◆ **Problem statement**
Below are some records. Write out exactly their lines from the one with "Task: Click the 交易额满1688.0元 condition text" through the one with "Task: Click the Microsoft logo", and leave the pictures behind.

◆ **Input for this task**

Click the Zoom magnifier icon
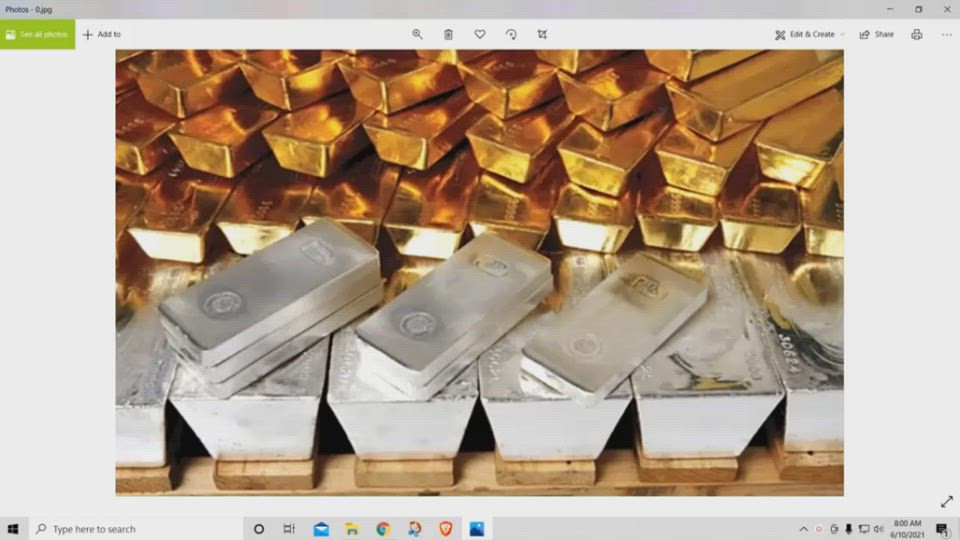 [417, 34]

==

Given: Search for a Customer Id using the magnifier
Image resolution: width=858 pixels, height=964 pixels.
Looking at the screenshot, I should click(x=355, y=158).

...

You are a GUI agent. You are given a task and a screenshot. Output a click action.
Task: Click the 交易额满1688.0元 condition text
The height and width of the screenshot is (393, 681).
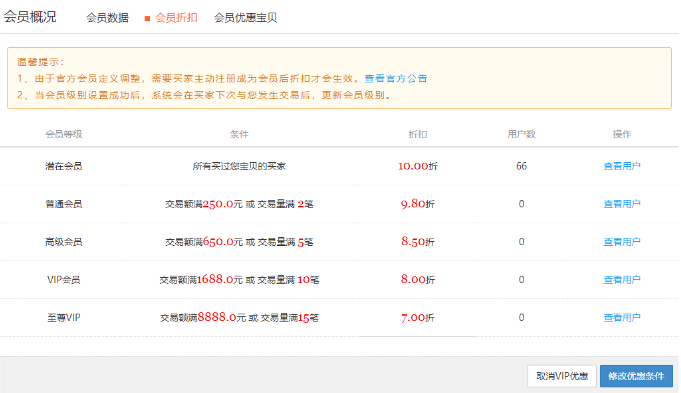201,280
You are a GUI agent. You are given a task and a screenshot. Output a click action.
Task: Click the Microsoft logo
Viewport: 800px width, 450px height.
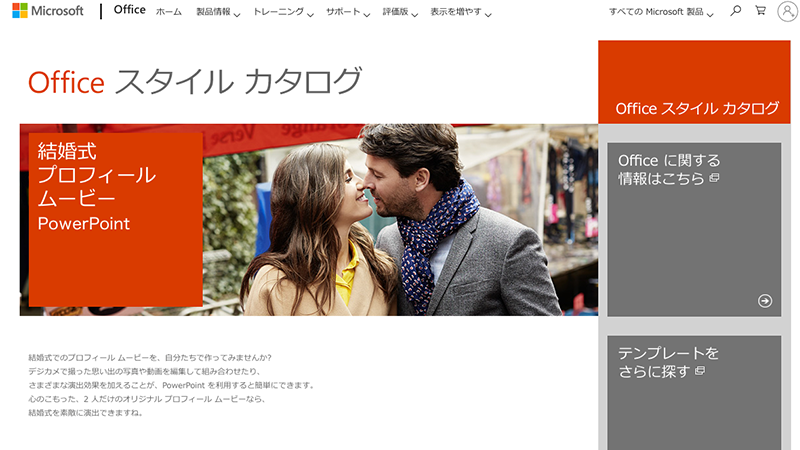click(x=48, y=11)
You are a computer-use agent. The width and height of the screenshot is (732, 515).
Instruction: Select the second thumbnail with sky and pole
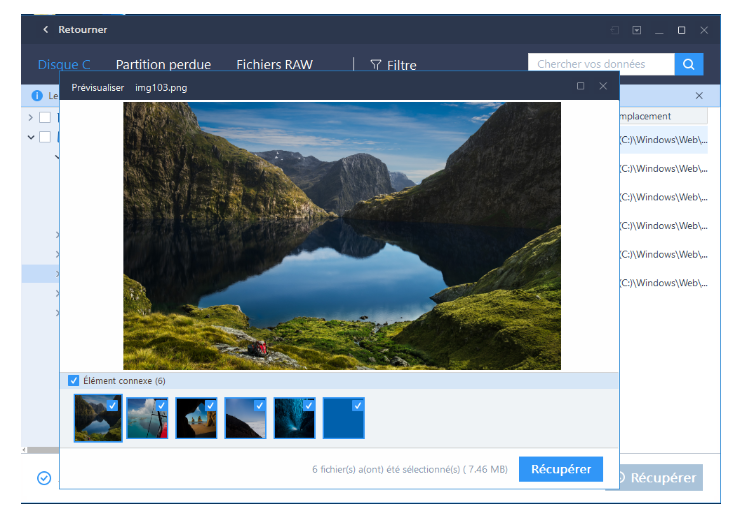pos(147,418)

◆ **Answer for this exercise**
Task: Click the 交易额满1688.0元 condition text
The height and width of the screenshot is (393, 681).
201,280
You are a GUI agent. You are given a task and a screenshot. Output a click action.
Task: Click the Microsoft logo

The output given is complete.